After he returned home, his crying declined, and he spoke more peacefully about his brother, sometimes even calling him an “angel on my shoulder.” And on his birthday, he said, “Let’s get a balloon and send it up to Kyle.”
Now and then, Jackson sings a song he learned at camp: “Up, Up, Up.”
“It’s about how feelings go down, but then you think of (loved ones), and your feelings go up,” Cathy Kerr said. “It’s taken a little time to see the effects. (But) I believe the progress came from Camp Erin.”
One day, no more tears
Until her daughters returned from Camp Erin, Kimberly Eisenmann-Byerly didn’t even realize how deeply the family deaths had affected them.
Kailey, now 7, came back with a “spring in her step and a smile,” the physical therapist said. Daley, now 13, began asking about each of the deceased husbands.
In retrospect, it was evident that the girls were troubled by the death of her first husband in 2010 to a brain tumor, then her second husband in 2012 from cardiac complications. Earlier this year, one of their grandfathers died of colon cancer.
Both girls became withdrawn, unwilling to talk out their feelings. Daley was afraid to sleep alone and often burst into tears at small frustrations. A counselor at Daley’s public school recommended Camp Erin.
Both girls have attended several times. Like Jackson Kerr, they loved the show-and-tell. They also liked adding photos to a collage with other campers.
Daley especially enjoyed the masks, which she painted inside and out, showing how she really felt and what she showed the world. During a visit to their home in Plantation, she explained the color schemes she used — like red for anger, blue for sadness, green for bravery.
Then she pointed out how her newest mask, from this past April, showed yellow for brightness inside and out. She now uses red not for anger, but for love.
“I’m grateful for where I am now,” Daley explained. “I have my family and good friends. And now I know how to talk about it.”

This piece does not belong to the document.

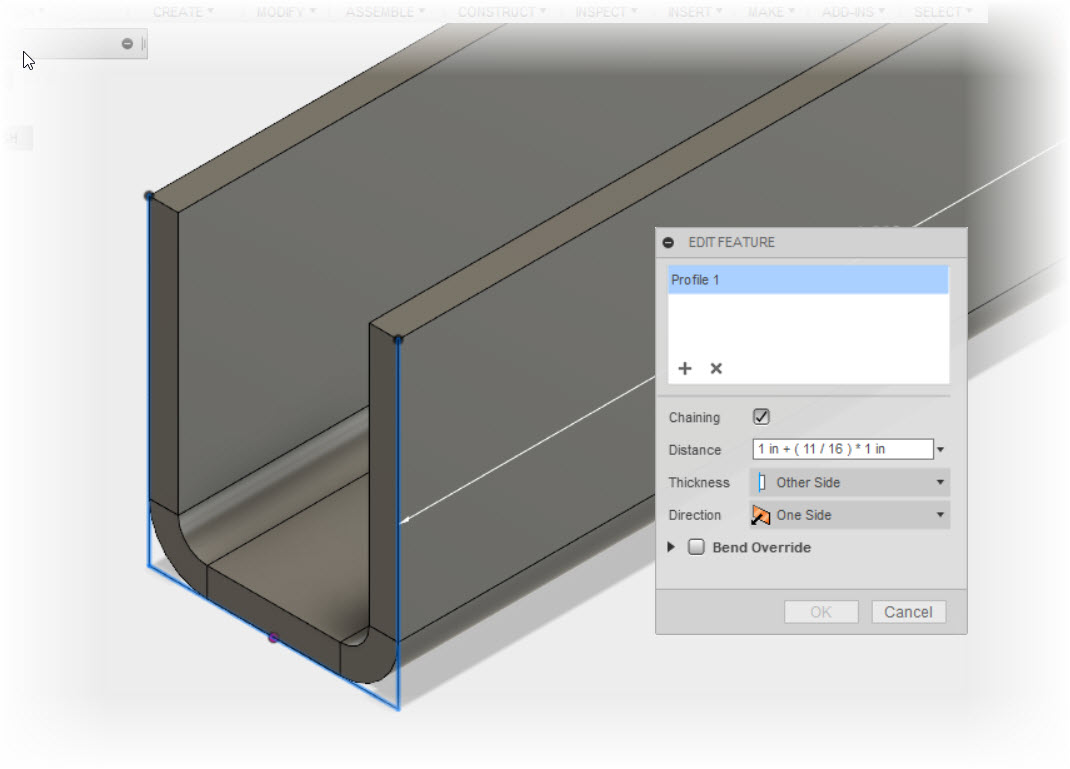Click the Thickness side indicator icon
The height and width of the screenshot is (769, 1070).
pos(763,482)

So compelling are the lessons of Camp Erin that even the parents benefit, just from seeing the results in their children.
“Sometimes you want to close the book, because it hurts so much to remember,” Eisenmann-Byerly said. “But at the camp, they teach you that it’s OK to remember, to hurt, to cry. And to enjoy the happy memories.
“One day, you’re going to look at the pictures and not cry.”